When run with the following settings, I see some strange messages:
-nt 12 -nct 1
INFO 16:57:41,908 SAMDataSource - Running in asynchronous I/O mode; number of threads = 11
-nt 12 -nct 2
INFO 16:58:46,246 SAMDataSource - Running in asynchronous I/O mode; number of threads = 10
INFO 16:58:46,763 MicroScheduler - Running the GATK in parallel mode with 2 concurrent threads
and so on, until:
-nt 12 -nct 11
INFO 17:00:07,673 SAMDataSource - Running in asynchronous I/O mode; number of threads = 1
INFO 17:00:08,288 MicroScheduler - Running the GATK in parallel mode with 11 concurrent threads
-nt 12 -nct 13
ERROR MESSAGE: Invalid thread allocation. User requested 12 threads in total, but the count of cpu threads (13) is higher than the total threads
If -nt is the 'number of data threads', then why does SAMDataSource report
<nt> - <nct> as the number of 'threads'?
If -nct is the 'number of CPU threads per data thread', then the total number of CPU threads running should really be
<nt> * <nct>. Instead, it seems to be
<nt> - <nct>, which makes no sense according to the definitions.
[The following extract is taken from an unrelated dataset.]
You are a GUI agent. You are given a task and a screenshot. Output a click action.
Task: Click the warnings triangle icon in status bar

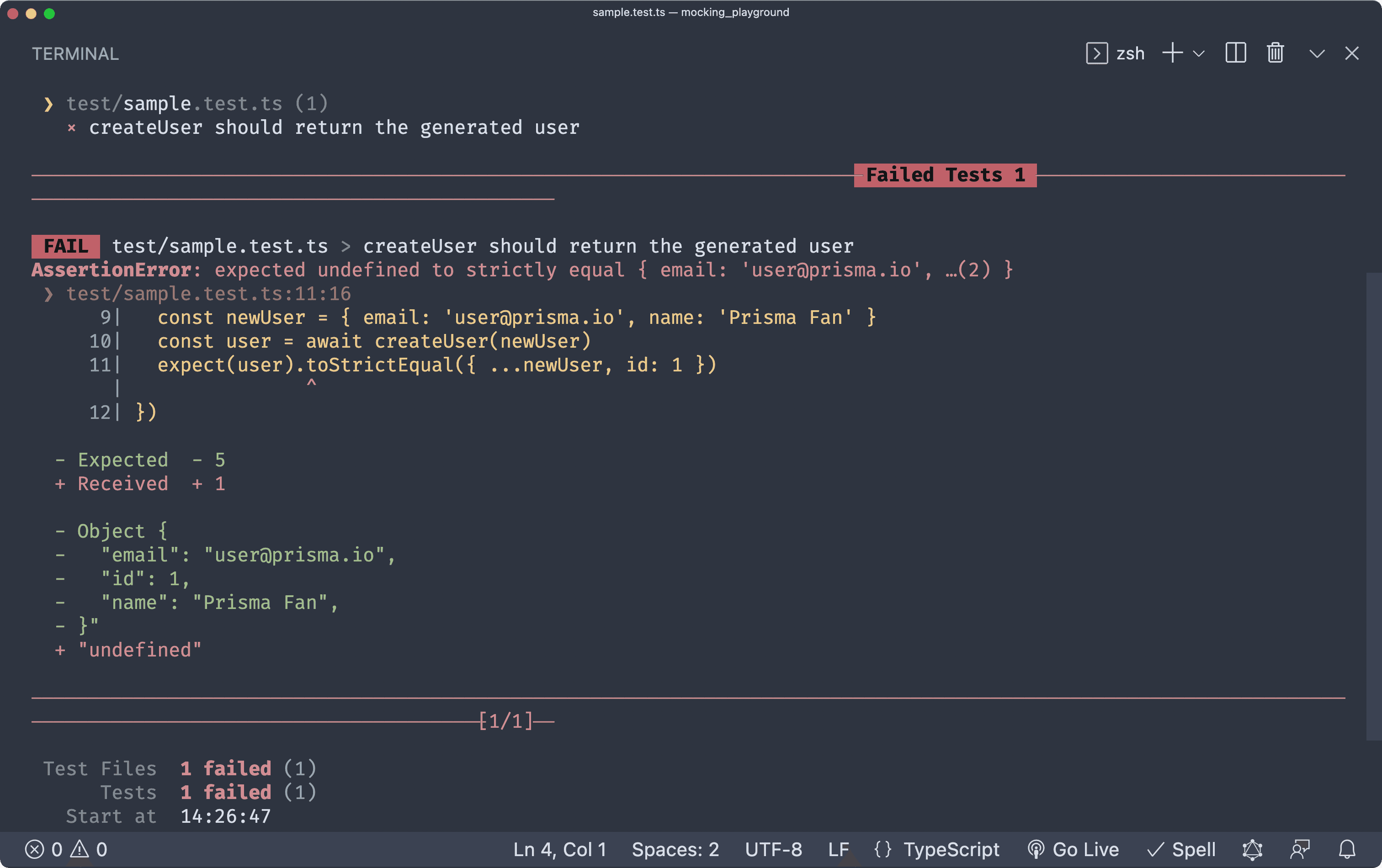pos(80,849)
Memory considerations for multi-threading Each data thread needs to be given the full amount of memory you’d normally give a single run. So if you’re running a tool that normally requires 2 Gb of memory to run, if you use -nt 4, the multithreaded run will use 8 Gb of memory
In any case, all other software I'm familiar with has no notion of a 'data thread', and it seems unnecessary and wasteful -- one simply specifies the inputs, and chooses a number of CPU threads, and the program handles the rest, without reading the same input multiple times.